NSE chief executive Geoffrey Odundo

Kenya has termed the African Exchanges Linkage Project (AELP) which went live on Friday as a key driver to continental trade. 

The Nairobi Securities Exchange (NSE) boss Geoffery Odundo said it will propel market liquidity and trading growth while giving options to investors across the markets. 

"The cross-market platform will improve liquidity, offer greater incentives for privatisation, increase incentives for policy reforms and stabilise the region's financial infrastructure, "Odundo said. 

AELP is a flagship project of the African Securities Exchanges Association (ASEA) and the African Development Bank (AfDB)

The inter-connectivity platform enables the trading of exchange-listed securities across seven participating securities exchanges, for the first phase.
□ □ □ □ □
Repeat word for word the part of the passage on the African Exchanges Linkage Project that opens with the words containing "NSE chief executive" and closes with "to continental trade.".
□ □ □ □ □
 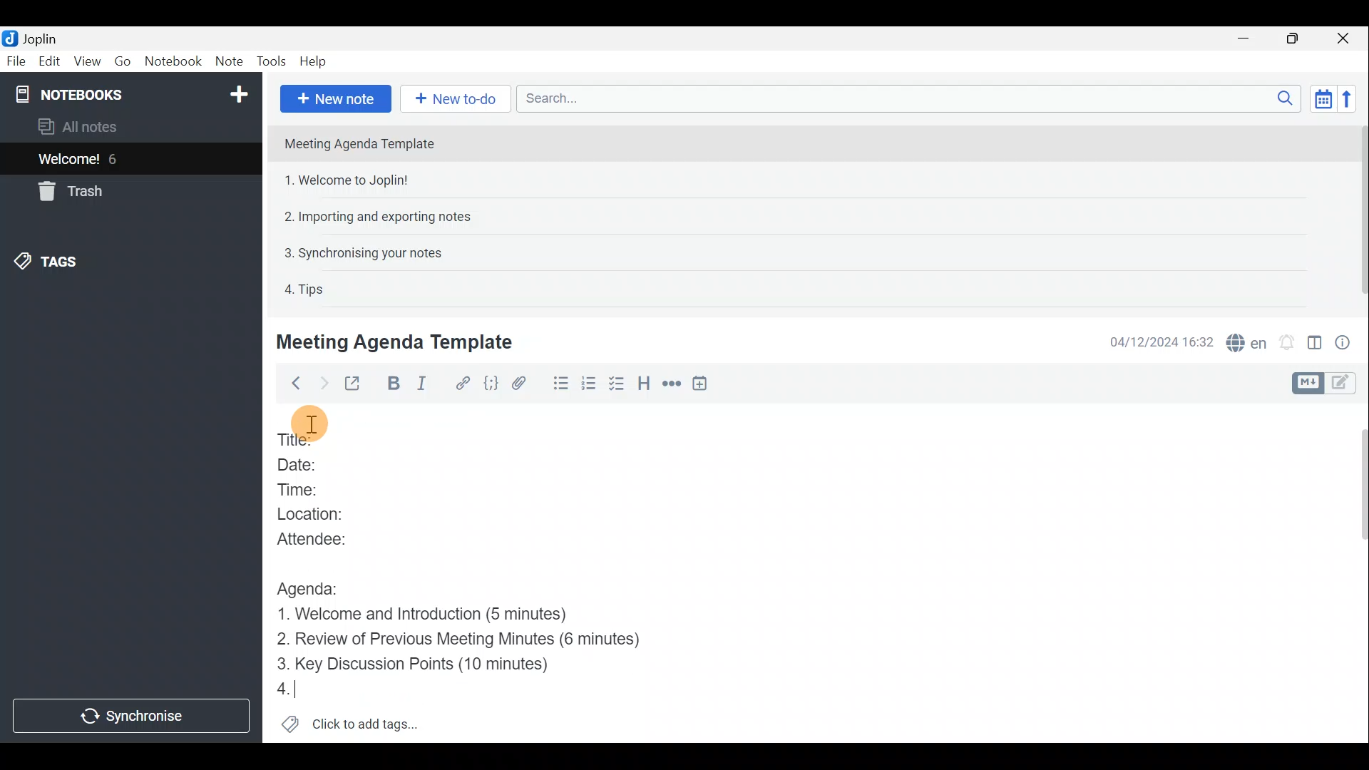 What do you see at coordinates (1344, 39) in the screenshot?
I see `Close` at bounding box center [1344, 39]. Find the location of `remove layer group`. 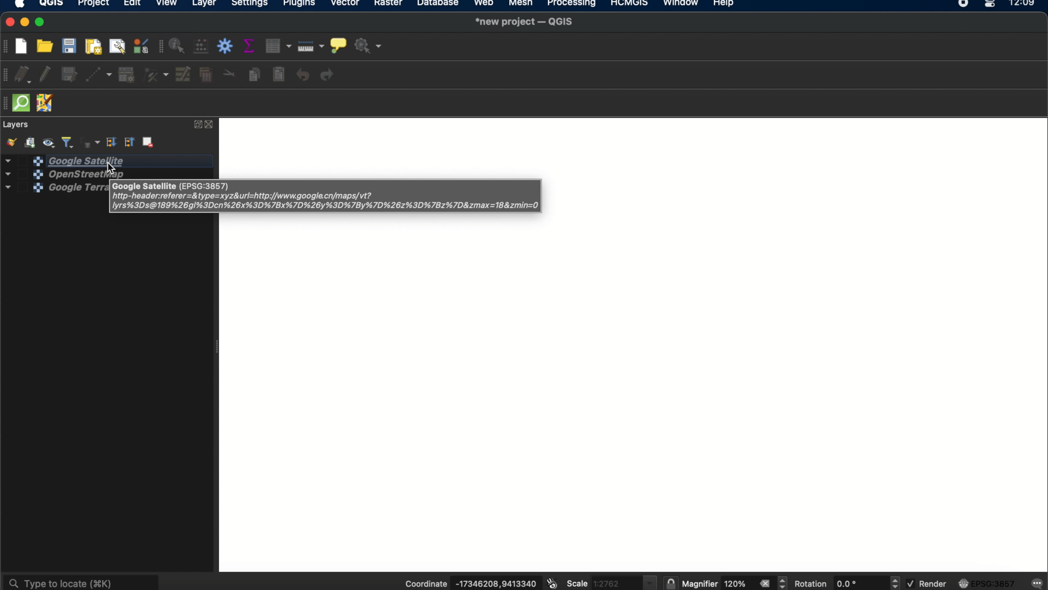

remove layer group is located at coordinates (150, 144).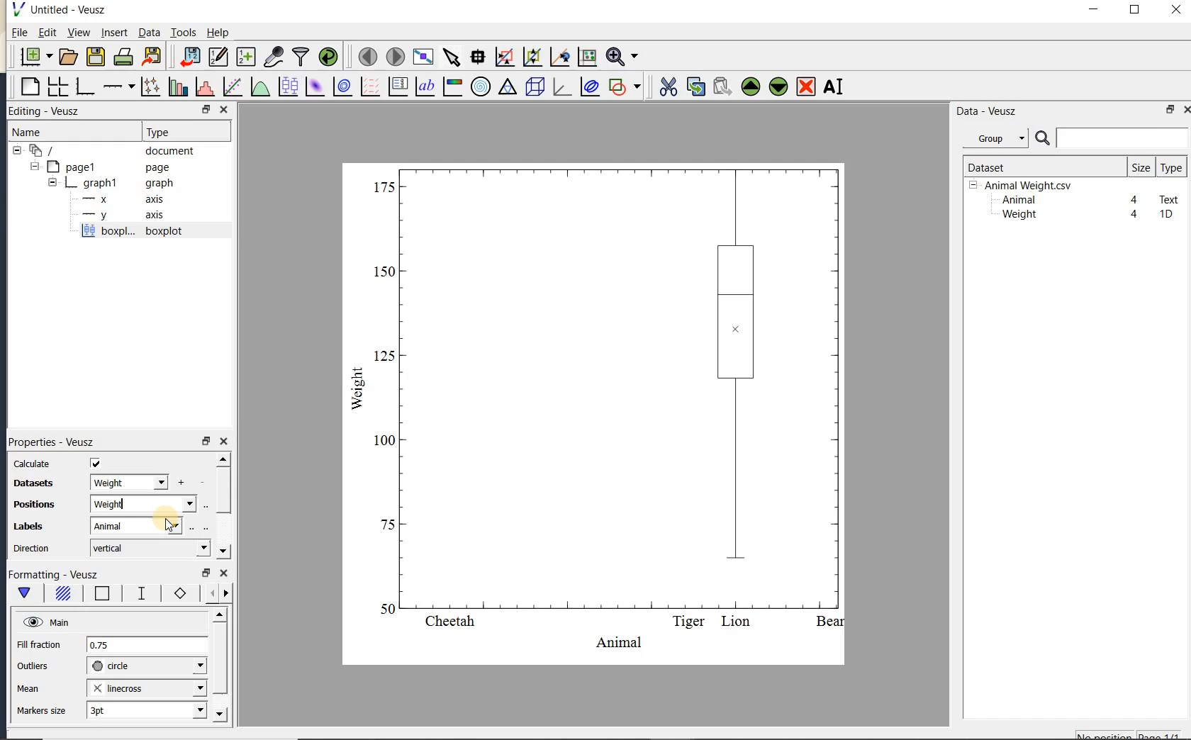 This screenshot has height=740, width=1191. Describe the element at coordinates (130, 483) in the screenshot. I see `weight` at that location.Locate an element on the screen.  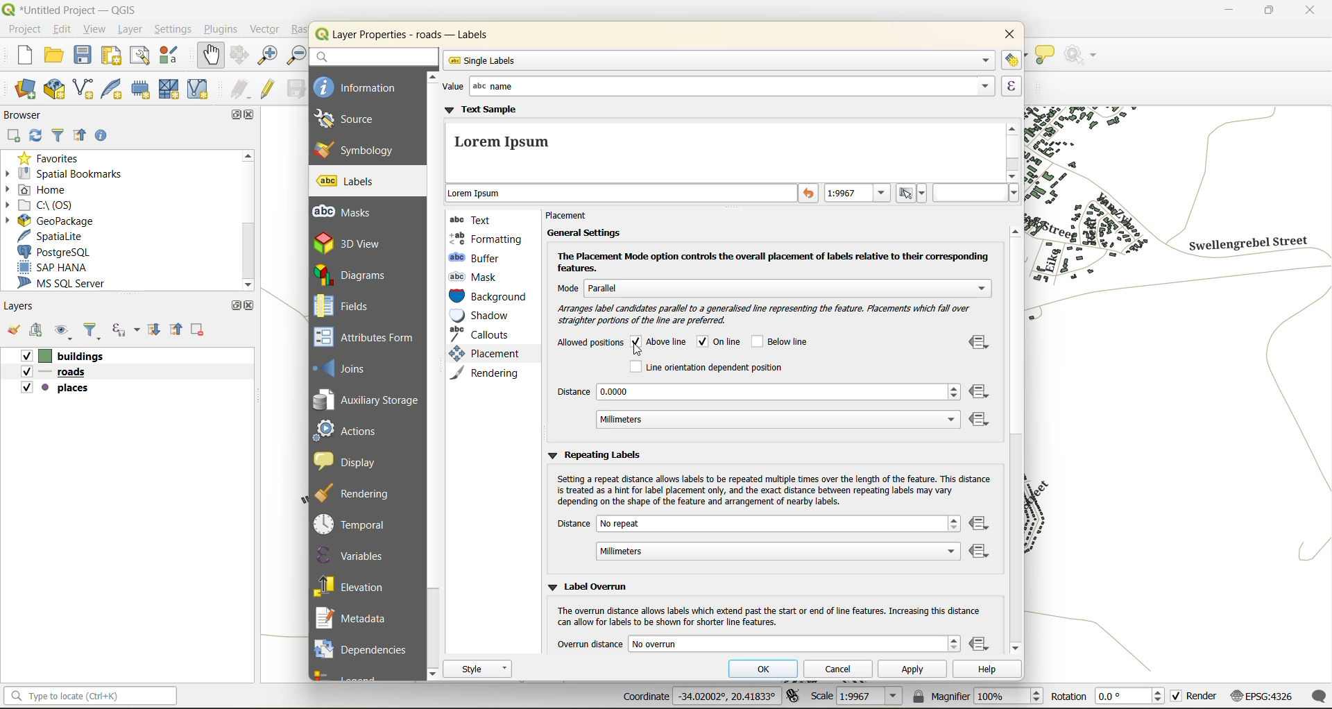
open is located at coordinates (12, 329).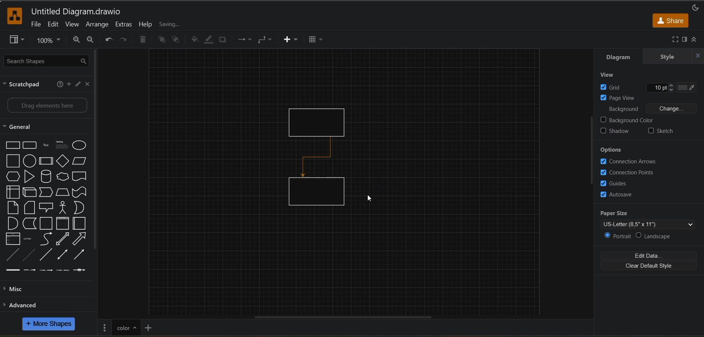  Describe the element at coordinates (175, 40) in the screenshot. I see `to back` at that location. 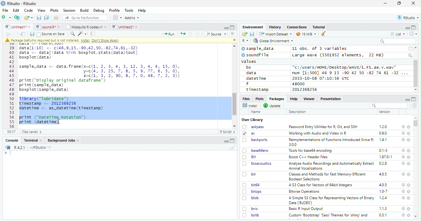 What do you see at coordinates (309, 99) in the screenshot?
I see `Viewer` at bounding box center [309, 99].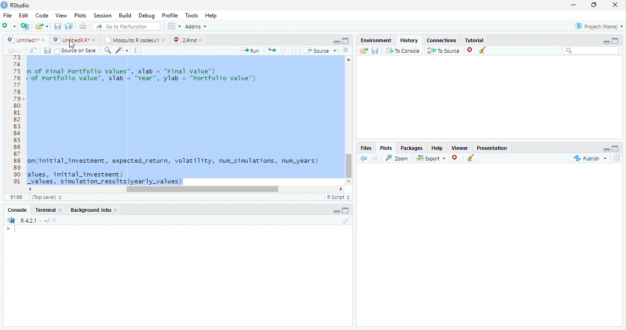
□ □ □ □ □
> [Full solution]
NSE chief executive Geoffrey Odundo

Kenya has termed the African Exchanges Linkage Project (AELP) which went live on Friday as a key driver to continental trade.